A group of hackers from Turkey claim they were responsible for hacking a hospital in Los Angeles and promise to continue such attacks if the U.S. government continues to support Kurdish rebels, but these claims are impossible to verify without proof.
Earlier this month, Hollywood Presbyterian Medical Center confirmed it had paid hackers $17,000 worth of bitcoin to release its computer systems, which hackers had locked down with ransomware — a piece of malware — for over a week. In the wake of that attack, a message claiming to be from the hackers responsible was posted on text-sharing site Pastebin. The message, titled “We owned Hollywood hospital,” reads:
So thanks to feebleness of weak-wiled Americans We became richer and earned $17k! If you read this message you must understand that Turkey is the great cyber-power whose might you have witnessed!

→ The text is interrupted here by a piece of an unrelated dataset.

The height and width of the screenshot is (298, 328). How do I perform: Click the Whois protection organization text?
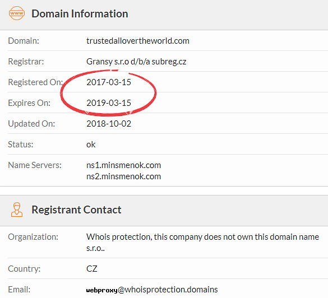[202, 243]
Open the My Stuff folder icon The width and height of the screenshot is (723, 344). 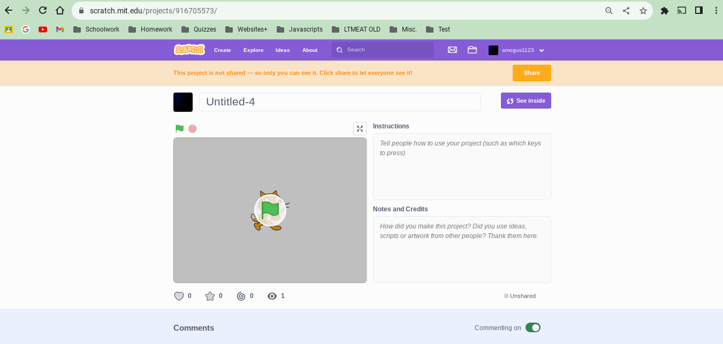coord(472,50)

If Washington keeps on supporting Kurdish terrorists Turkish hackers will become richer!
The Obama administration has been supporting Syrian Kurdish rebels, and earlier this month Turkey’s prime minister chastised the White House, saying Washington’s inability to grasp the rebels’ true nature had turned the region into a “sea of blood.”
Pastebin allows users to post content anonymously and no evidence has been provided to verify the claims made in the post. Security experts who spoke to International Business Times questioned the veracity of the claims made in the statement.
Kevin Epstein, who heads the Threat Operations Centre at Proofpoint, said that attribution of cyberattacks is notoriously difficult as cybercriminals typically route data through multiple countries and multiple servers within countries, leave false “evidence” pointing to other groups, and generally attempt to conceal their tracks. “It is unclear whether the recent postings claiming attribution are genuine, or deliberately misleading, or simply an entirely different group or individual leveraging the recent publicity.”
Another issue highlighted by Proofpoint is the fact that political motivation has not been used by groups employing ransomware recently, and the use of the word “pwned” also called the claims into question, as “this was hardly a sophisticated attack worth bragging about.”